Instructions to follow -> Print the listing below exactly. Leave nothing out.

<<<<

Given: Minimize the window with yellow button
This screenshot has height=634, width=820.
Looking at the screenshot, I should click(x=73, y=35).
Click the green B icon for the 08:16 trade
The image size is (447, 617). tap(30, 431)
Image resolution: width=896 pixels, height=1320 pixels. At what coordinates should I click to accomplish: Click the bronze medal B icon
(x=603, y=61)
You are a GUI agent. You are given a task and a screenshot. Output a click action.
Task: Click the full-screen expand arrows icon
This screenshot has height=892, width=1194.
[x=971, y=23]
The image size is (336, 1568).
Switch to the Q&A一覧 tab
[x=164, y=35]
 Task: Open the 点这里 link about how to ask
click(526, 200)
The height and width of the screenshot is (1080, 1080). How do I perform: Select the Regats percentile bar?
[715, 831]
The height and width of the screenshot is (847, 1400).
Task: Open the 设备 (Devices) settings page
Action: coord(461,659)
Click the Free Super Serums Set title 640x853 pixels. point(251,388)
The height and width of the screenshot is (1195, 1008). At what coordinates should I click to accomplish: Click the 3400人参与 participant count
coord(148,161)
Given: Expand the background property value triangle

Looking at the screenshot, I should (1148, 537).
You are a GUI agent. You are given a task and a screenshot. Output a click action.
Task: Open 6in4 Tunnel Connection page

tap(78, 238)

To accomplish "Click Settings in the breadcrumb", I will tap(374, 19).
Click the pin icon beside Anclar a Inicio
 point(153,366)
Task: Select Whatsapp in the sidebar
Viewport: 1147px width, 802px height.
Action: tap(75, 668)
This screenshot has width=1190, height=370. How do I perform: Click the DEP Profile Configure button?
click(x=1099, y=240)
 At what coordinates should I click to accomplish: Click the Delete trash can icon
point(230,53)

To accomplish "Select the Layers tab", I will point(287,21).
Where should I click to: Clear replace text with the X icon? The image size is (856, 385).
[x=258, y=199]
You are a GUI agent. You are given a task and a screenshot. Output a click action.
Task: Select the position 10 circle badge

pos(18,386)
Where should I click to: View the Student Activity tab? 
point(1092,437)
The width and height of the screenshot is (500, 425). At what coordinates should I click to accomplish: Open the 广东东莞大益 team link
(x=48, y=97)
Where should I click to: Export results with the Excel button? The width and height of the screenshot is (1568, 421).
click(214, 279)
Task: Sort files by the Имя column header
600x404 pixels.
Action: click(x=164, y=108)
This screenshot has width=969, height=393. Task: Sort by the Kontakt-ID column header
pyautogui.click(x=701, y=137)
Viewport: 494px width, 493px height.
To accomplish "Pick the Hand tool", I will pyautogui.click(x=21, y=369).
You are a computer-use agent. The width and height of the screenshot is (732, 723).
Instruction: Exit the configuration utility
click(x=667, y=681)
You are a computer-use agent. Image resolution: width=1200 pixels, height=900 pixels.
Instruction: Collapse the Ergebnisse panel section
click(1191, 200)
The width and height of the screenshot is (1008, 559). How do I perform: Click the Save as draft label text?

>>>>

The answer ->
Given: Minimize the window with yellow button
This screenshot has height=634, width=820.
Looking at the screenshot, I should click(x=73, y=35).
Click the green B icon for the 08:16 trade
The image size is (447, 617). tap(30, 431)
Image resolution: width=896 pixels, height=1320 pixels. At what coordinates should I click to accomplish: Click the bronze medal B icon
(x=603, y=61)
You are a GUI agent. You are given a task and a screenshot. Output a click action.
Task: Click the full-screen expand arrows icon
This screenshot has height=892, width=1194.
[x=971, y=23]
The image size is (336, 1568).
Switch to the Q&A一覧 tab
[x=164, y=35]
 Task: Open the 点这里 link about how to ask
click(526, 200)
The height and width of the screenshot is (1080, 1080). How do I perform: Select the Regats percentile bar?
[715, 831]
The height and width of the screenshot is (847, 1400).
Task: Open the 设备 (Devices) settings page
Action: coord(461,659)
Click the Free Super Serums Set title 640x853 pixels. point(251,388)
The height and width of the screenshot is (1195, 1008). At what coordinates should I click to accomplish: Click the 3400人参与 participant count
coord(148,161)
Given: Expand the background property value triangle

Looking at the screenshot, I should (1148, 537).
You are a GUI agent. You are given a task and a screenshot. Output a click action.
Task: Open 6in4 Tunnel Connection page

tap(78, 238)

To accomplish "Click Settings in the breadcrumb", I will tap(374, 19).
Click the pin icon beside Anclar a Inicio
 point(153,366)
Task: Select Whatsapp in the sidebar
Viewport: 1147px width, 802px height.
Action: tap(75, 668)
This screenshot has width=1190, height=370. How do I perform: Click the DEP Profile Configure button?
click(x=1099, y=240)
 At what coordinates should I click to accomplish: Click the Delete trash can icon
point(230,53)

To accomplish "Select the Layers tab", I will point(287,21).
Where should I click to: Clear replace text with the X icon? The image size is (856, 385).
[x=258, y=199]
You are a GUI agent. You are given a task and a screenshot. Output a click action.
Task: Select the position 10 circle badge

pos(18,386)
Where should I click to: View the Student Activity tab? 
point(1092,437)
The width and height of the screenshot is (500, 425). At what coordinates should I click to accomplish: Open the 广东东莞大益 team link
(x=48, y=97)
Where should I click to: Export results with the Excel button? The width and height of the screenshot is (1568, 421).
click(214, 279)
Task: Sort files by the Имя column header
600x404 pixels.
Action: click(x=164, y=108)
This screenshot has width=969, height=393. Task: Sort by the Kontakt-ID column header
pyautogui.click(x=701, y=137)
Viewport: 494px width, 493px height.
To accomplish "Pick the Hand tool", I will pyautogui.click(x=21, y=369).
You are a computer-use agent. The width and height of the screenshot is (732, 723).
Instruction: Exit the configuration utility
click(x=667, y=681)
You are a computer-use agent. Image resolution: width=1200 pixels, height=900 pixels.
Instruction: Collapse the Ergebnisse panel section
click(1191, 200)
The width and height of the screenshot is (1008, 559). How do I perform: Click the Save as draft label text?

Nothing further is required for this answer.